February 15, 2012

Connecticut Academy of Arts and Sciences
Minutes of the CAAS 1418th Meeting
Wednesday, February 15, 2012
at New Haven Lawn Club, Yale University
Lecture by Robert Stepto, Professor of English, American Studies and African American Studies at Yale University
Some 35 members and guests attended the lecture and 22 stayed for dinner. President Ernest Kohorn called the meeting to order at 5:30 pm. There were no announcements. President Kohorn then introduced the evening’s speaker, Robert Stepto, Professor of English, American Studies and African American Studies at Yale University. Professor Stepto has published extensively in the field of early African American narratives, as well as the American Renaissance authors, the New Negro Renaissance, African American fiction, to mention just a few. He has a particular interest in and appreciation for book art. His topic was: American Artists and the African American Book.
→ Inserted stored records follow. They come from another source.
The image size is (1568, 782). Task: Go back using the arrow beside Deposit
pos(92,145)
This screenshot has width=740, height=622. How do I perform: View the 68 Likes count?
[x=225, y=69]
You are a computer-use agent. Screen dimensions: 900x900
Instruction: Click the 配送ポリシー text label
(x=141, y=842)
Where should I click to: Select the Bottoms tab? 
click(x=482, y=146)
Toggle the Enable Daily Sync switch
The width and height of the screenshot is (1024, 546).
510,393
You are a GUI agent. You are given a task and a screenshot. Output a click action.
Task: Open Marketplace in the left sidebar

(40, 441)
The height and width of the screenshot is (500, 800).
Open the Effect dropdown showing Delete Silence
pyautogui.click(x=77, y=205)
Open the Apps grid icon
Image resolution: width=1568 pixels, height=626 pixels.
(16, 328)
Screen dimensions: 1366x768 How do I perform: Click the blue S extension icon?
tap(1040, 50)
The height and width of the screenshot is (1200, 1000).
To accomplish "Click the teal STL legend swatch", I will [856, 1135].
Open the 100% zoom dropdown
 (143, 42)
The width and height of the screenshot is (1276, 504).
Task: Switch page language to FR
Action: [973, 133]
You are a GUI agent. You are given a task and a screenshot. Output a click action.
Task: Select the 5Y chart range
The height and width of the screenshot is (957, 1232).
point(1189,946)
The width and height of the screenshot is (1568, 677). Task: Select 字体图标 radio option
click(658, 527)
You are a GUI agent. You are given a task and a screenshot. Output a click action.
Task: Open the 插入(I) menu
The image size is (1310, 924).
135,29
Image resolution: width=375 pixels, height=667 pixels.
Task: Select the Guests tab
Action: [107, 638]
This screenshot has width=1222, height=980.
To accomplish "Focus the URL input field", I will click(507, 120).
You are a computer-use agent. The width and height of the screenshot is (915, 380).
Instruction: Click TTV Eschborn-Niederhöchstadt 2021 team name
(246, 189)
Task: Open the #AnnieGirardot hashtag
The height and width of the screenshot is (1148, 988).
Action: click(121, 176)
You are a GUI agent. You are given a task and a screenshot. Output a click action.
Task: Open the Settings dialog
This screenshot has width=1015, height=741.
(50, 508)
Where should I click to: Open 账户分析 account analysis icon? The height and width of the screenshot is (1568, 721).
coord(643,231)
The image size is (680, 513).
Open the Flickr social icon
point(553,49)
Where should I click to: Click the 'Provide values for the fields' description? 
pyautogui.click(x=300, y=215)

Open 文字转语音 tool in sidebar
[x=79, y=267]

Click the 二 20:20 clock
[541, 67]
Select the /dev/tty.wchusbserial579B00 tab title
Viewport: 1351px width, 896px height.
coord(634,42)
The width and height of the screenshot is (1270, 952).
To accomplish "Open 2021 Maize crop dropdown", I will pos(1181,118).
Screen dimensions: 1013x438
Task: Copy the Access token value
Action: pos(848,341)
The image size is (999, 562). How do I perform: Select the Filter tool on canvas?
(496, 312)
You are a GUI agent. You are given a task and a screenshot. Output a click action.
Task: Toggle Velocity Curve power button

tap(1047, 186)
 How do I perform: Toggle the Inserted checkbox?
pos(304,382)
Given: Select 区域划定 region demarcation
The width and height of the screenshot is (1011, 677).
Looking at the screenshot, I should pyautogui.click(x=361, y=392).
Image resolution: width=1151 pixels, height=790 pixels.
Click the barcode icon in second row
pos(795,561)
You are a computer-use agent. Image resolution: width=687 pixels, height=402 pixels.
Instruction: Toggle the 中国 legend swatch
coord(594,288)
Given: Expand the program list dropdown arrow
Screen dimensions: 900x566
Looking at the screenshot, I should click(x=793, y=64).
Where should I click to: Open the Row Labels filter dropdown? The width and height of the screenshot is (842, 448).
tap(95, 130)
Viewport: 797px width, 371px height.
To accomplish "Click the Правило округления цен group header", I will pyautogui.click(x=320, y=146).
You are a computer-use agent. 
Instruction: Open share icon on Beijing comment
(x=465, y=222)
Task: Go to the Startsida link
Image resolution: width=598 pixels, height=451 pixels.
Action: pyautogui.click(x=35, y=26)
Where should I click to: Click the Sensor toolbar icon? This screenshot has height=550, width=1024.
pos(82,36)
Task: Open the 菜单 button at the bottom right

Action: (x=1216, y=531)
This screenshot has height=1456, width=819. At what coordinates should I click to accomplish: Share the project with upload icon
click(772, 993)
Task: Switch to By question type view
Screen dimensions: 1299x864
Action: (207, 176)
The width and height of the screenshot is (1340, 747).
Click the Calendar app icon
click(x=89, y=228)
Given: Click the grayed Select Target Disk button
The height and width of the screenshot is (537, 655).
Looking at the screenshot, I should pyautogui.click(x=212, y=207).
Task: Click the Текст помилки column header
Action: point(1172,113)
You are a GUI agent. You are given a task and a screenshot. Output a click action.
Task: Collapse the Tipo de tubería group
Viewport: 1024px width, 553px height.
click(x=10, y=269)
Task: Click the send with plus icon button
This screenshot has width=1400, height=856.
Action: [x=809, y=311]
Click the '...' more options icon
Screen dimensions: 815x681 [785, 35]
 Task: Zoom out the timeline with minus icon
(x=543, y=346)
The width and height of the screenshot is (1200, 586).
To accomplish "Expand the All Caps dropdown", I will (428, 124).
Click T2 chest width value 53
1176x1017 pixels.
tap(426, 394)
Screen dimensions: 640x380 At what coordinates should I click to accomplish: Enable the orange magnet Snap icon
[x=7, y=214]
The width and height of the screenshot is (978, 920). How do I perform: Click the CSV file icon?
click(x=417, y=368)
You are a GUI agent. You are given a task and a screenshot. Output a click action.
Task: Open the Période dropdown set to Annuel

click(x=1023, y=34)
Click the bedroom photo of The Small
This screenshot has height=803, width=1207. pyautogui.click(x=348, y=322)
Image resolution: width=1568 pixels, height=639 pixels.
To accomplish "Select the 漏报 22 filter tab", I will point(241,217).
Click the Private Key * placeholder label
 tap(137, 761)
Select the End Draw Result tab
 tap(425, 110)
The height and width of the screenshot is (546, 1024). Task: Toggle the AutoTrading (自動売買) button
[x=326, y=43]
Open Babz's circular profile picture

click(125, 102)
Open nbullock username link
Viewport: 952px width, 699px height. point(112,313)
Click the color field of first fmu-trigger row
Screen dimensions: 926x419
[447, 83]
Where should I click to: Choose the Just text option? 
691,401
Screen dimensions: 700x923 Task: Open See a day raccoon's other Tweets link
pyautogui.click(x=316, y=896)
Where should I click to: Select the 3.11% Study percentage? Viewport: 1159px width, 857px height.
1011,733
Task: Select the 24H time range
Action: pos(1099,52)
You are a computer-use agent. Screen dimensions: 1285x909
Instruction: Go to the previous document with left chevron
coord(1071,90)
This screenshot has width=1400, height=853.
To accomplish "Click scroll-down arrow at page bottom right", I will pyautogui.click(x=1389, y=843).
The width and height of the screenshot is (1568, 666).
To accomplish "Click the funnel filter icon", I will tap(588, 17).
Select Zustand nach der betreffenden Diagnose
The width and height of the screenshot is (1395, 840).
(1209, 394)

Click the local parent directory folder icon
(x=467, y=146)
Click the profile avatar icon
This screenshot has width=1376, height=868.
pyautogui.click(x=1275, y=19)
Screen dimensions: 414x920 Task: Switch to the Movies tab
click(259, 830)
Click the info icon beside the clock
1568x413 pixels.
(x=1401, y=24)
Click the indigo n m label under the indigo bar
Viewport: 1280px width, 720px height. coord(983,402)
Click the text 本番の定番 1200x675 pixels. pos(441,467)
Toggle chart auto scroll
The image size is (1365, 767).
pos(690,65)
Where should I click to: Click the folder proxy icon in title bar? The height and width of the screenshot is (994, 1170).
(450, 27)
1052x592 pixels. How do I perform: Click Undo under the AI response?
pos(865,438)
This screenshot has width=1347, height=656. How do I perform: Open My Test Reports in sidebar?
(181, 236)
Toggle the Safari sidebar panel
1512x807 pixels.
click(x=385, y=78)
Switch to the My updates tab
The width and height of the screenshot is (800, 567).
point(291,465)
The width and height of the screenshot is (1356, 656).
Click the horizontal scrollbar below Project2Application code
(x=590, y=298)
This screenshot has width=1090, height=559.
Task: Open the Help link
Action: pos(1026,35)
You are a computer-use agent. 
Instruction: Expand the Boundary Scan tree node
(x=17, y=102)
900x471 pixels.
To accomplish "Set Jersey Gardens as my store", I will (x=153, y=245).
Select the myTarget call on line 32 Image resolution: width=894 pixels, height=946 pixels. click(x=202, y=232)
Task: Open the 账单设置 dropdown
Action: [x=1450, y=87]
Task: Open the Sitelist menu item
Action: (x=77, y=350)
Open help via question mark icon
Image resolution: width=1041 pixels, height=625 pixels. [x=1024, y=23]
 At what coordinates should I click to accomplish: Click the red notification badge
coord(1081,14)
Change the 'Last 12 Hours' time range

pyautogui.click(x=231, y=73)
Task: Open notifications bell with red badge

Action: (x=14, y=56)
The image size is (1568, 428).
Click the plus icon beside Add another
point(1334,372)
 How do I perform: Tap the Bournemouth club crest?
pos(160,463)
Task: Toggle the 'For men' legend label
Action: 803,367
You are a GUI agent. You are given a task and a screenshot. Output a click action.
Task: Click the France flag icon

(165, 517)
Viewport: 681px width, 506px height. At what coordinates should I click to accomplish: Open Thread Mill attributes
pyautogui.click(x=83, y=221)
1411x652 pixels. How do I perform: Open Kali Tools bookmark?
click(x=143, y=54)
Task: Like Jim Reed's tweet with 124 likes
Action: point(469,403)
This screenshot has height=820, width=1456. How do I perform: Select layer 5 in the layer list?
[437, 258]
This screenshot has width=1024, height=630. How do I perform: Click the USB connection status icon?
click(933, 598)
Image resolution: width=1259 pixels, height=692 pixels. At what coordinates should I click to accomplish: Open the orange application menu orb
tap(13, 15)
The audience was treated to a range of book illustration art in the field of African American literature, starting with a picture from an 1899 publication. In 1925, The New Negro, an anthology of fiction, poetry and essays was published, covering works by such writers as Countee Cullen, Langston Hughes, James Weldon Johnson and W.E.B. Du Bois. The original issue was illustrated with a number of photographs, many of them by a German American photographer named Winold Reiss. The book contained 37 portraits of people in Harlem. When reprinted in the 60s, the illustrations were not included. One can only guess as to the reason. Professor Stepto presented a range of works published through the 30’s, 40’s and up to the present time. The illustrators included Aaron Douglas, E. Simms Campbell, Charles Cullen and Sterling Brown. Douglas created the book plate for The Autobiography of an Ex-Coloured Man, as well as God’s Trombone… Charles Cullen did the cover for Copper Sun. (no relation to Countee Cullen, though they co-operated on several works.) E. Simms Campbell’s work was featured in every year of the first 25 years of publication of Esquire and his work set the tone for today’s cartoon art. He created stunning figures of African American style and culture. Sterling Brown adds critical realism to the literature and some of his books were illustrated by E. Simms Campbell. New urbanites included Richard Wright and his contemporaries. During the 30s and 40s, pictures now depict the urban metropolis and the migration to the north. One of the photographers from this era was Russell Lee, who’s Negro Cabaret photo, taken in Chicago, illustrates the societal issues of the time, depicting young light-skinned women as scantily clad dancers, a white audience sitting in the more expensive seats closest to the stage, with varying other levels of audience in less expensive parts of the salon in what appears to be a “separate by equal” order of things. An interesting, colorful and moving experience that brought to life the importance of illustrations and their relationship to works they enhance.
The books featured in Professor Stepto’s presentation are all in the Beinecke Library, and he encouraged the audience to go there and see them in person. The audience had several questions of Professor Stepto about the collection, book illustrations and ways to interpret some of the material he had shown. The Academy is grateful to Professor Stepto for an enlightening and inspiring presentation.